Mains Paper 1: Indian Society| Developmental issues, urbanization, their problems and their remedies.
From UPSC perspective, the following things are important:
Prelims level: Basics aspects of challenges of urbanisation
Mains level: The news-card analyses the flawed definition of urbanisation in India, in a brief manner.
- It’s an election year in India, with the world’s largest polls expected in the spring and the focus is, as usual, on farmers and rural areas and competitive pandering to both — hardly surprising in a country that considers itself a nation of villages.
- This narrative, however, has one major flaw. India is, in fact, more urban than it is known or acknowledged.
- This seriously affects India’s growth prospects, leading to inefficiencies and loss of productivity in both rural and urban areas.
- What’s worse, the resulting misallocation of resources is making India’s blossoming urban areas well-nigh unlivable.
Problem of definition: What constitute an Urban area?
- The problem in India as elsewhere is largely one of definition.What constitutes a city or urban area varies widely around the world.
- Some nations employ simple population cut-offs: Mexico and Venezuela count any town with more than 2,500 residents as urban, while New Zealand uses 1,000 people.
- Since 2000, the U.S. Census has focused instead on population density (above a minimum threshold of 2,500 residents).
- China uses a density criterion of 1,500 people per square kilo-meter, but recently expanded the definition to include residents of villages that are directly connected to municipal infrastructure or that receive public services from urban municipalities.
- In India, only “statutory towns” are considered urban and have a municipal administration — a definition that officially leaves the country 26 % urban.
- State governments make the decision using widely differing criteria; demographic considerations are peripheral at times.
- The Census of India provides the only other official, and uniform, estimate. Its formula uses a mix of population, density and occupation criteria, and pegs India at 31 % urban.
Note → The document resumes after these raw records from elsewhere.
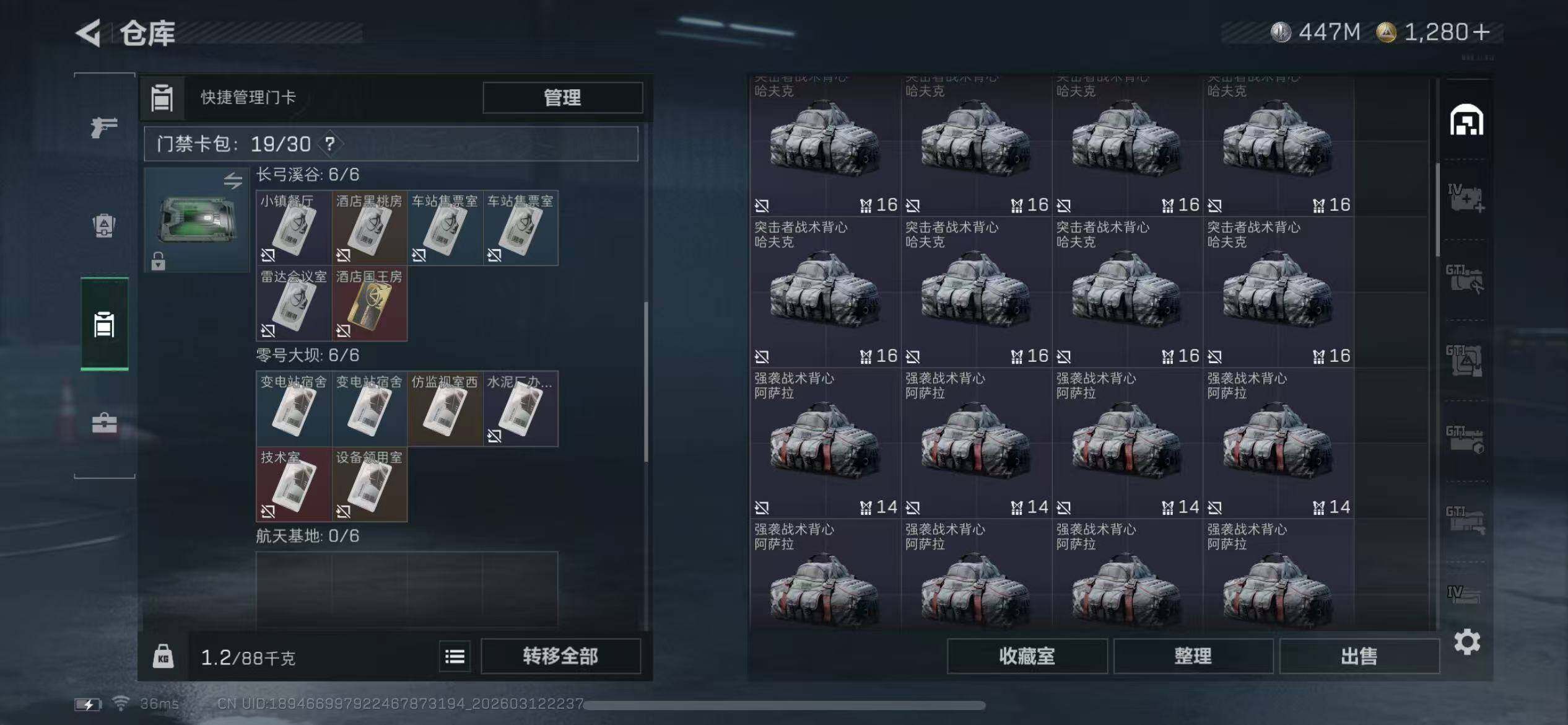
Task: Open the warehouse settings gear
Action: click(1467, 642)
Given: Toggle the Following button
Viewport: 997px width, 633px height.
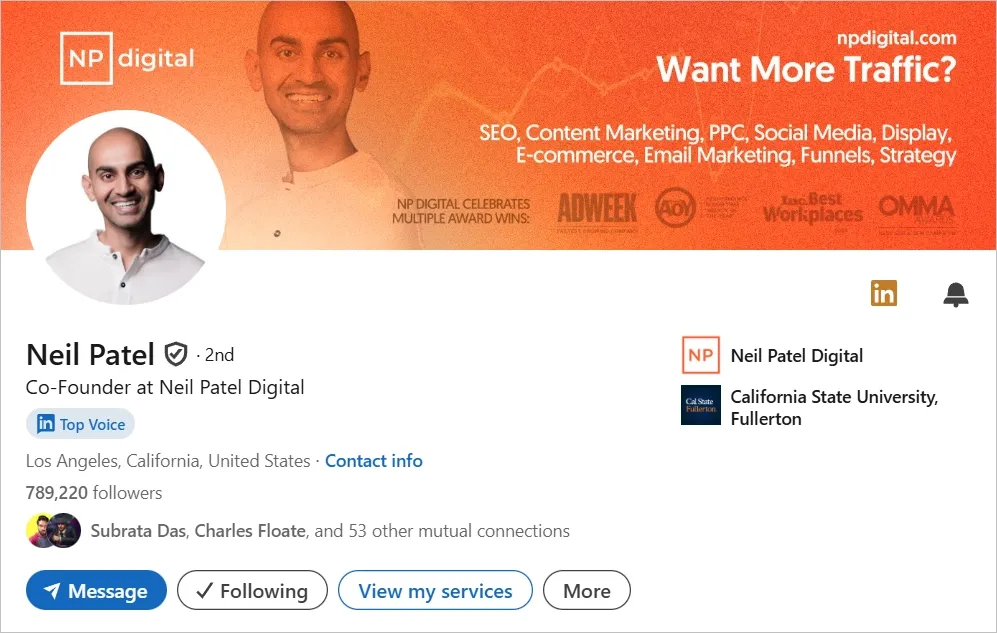Looking at the screenshot, I should (x=252, y=591).
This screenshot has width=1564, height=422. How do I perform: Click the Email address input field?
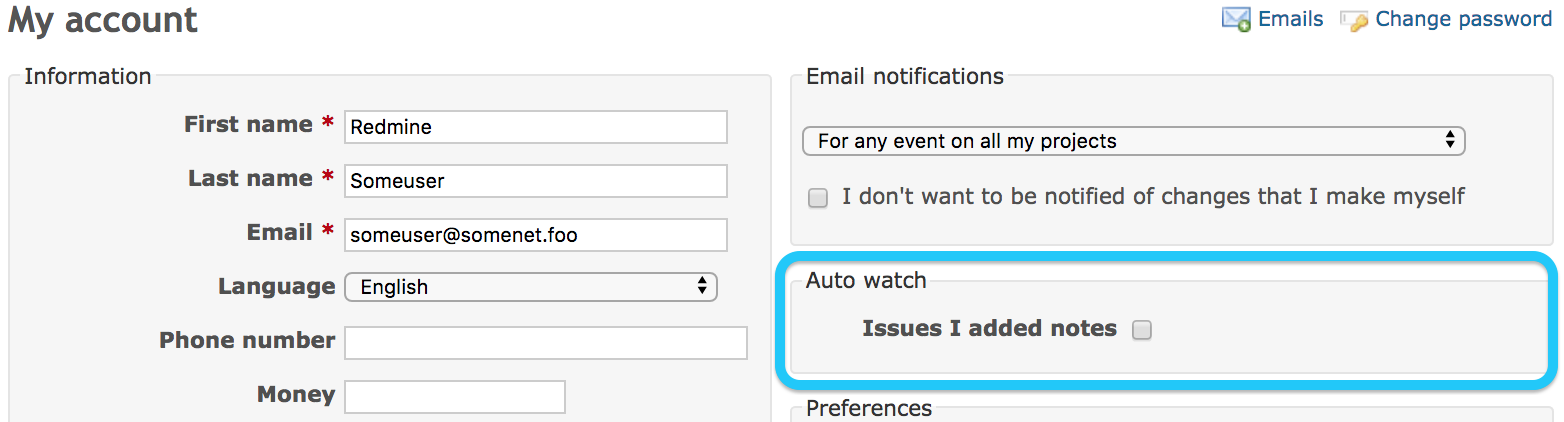[535, 235]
- Such estimates can be misleadingly low. For instance, Kerala is statutorily only 16 % urban. Yet the census sees the well-developed southern state as approximately 48 % urban.
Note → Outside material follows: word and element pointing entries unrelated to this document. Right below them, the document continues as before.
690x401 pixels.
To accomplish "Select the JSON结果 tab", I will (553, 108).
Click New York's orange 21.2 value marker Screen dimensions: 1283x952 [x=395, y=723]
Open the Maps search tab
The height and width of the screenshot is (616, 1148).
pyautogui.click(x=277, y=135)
- If we use a population cut-off of 5,000 residents as Ghana and Lebanon do, or even Mexico’s threshold of 2,500 people, Kerala’s urban share leaps to 99 %, which is more consistent with ground reality. In effect, then, a state that’s close to 100 % urban is being governed as if it was only 16 % urban.
- This pattern plays out across many large Indian states. Using a reasonably conservative definition as Ghana does, in fact, India is already close to 50 % urban, far removed from the dominant narrative that India lives in her villages.
Implications and Challenges
- The consequences of underestimating the urban share of the population are dire.
- Resources are badly misallocated: By one estimate, over 80 % of federal government financing still goes to rural development.This reduces incentives for politicians, especially rural ones, to change the status quo.
- Tens of millions of Indians who live in dense, urban-like settlements are governed by rural governments that lack the mandate and the money to deliver basic services.
- In India, urban governments are constitutionally required to provide things such as fire departments, sewer lines, arterial roads and building codes. Local bodies in rural areas aren’t.
- Not acknowledging towns as urban also encourages haphazard and chaotic development.
- As satellite data clearly show, most cities extend well beyond their administrative limits, and dense, linear settlements spread out of those cities along transit corridors.
- This growth is unregulated and unplanned, marred by narrow roads, growing distance from major thoroughfares, limited open space and haphazardly divided plots.
Example of Kozhikode
- As the map below of growth in Kozhikode (formerly known as Calicut) between 1975 to 2014 shows, what appears to be a single economic unit is now governed by a multitude of rural and urban jurisdictions, with no mechanism to coordinate on mobility, public goods or municipal services.
- It’s difficult and expensive to retrofit such cities with proper infrastructure and services: In the areas below, road widths fall from an average of 10 meters pre-1990 to four meters in new growth areas.
Way Forward: Need for standard definition
- India is hardly the only country to face these problems, even though its size and level of development makes the challenge here particularly acute.
- The planet is over 50 % urban and continues to urbanize rapidly, almost entirely in the developing regions of Asia and Africa.
- As long as there are no standard definitions, urban-rural classifications are likely to be political, path-dependent and arbitrary.
- This will deny many countries the vital scale and agglomeration economies provided by urban areas, a necessary condition for escaping poverty.
- A universal definition would need to be flexible. Instead of imposing a simple population cut-off, governments could track population densities and offer more urban services where they are highest.
- Additionally, satellite data can be used to track the spread of development, so that city boundaries are expanded when necessary and where logical.
- Any attempt to create a common and well-understood urban definition will be politically fraught and contested. But such an effort is critical.
- Whether millions get to live in the equivalents of Melbourne, Tokyo or Stockholm rather than Mumbai, Lagos or Kinshasa crucially depends on these choices.